* _TASK DIRECTIONS_: Quote word for word the part of the records below that opens with the line containing "Task: Open the dobra-rada.gov.ua website link" and closes with the line containing "Task: Choose the word 'кордонів' in section 4". Leave the pictures out of your copy.

* _EXTRACTED ENTRIES_:
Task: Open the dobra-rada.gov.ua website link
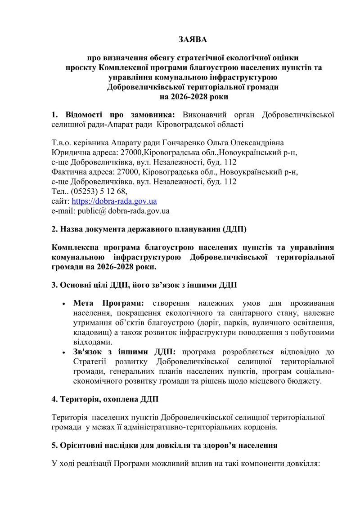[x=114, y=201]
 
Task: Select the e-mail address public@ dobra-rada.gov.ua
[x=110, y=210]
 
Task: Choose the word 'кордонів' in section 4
---
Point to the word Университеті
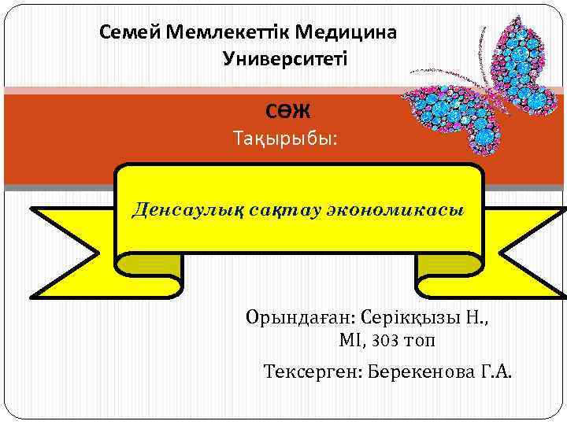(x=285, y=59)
...
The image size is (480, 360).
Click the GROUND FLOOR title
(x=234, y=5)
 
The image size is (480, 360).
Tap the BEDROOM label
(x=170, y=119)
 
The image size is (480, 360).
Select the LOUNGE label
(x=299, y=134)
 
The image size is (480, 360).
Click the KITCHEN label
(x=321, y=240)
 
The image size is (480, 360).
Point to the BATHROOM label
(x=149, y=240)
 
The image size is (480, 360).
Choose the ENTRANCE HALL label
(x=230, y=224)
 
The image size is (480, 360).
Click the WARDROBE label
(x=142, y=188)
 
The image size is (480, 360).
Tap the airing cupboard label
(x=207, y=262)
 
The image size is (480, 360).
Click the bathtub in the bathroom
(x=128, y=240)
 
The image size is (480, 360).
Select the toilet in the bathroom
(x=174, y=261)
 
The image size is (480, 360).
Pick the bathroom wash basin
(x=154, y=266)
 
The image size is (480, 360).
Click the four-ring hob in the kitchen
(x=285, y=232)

* _OUTPUT FOR THIS EXERCISE_:
Task: Open the dobra-rada.gov.ua website link
[x=114, y=201]
 
Task: Select the e-mail address public@ dobra-rada.gov.ua
[x=110, y=210]
 
Task: Choose the word 'кордонів' in section 4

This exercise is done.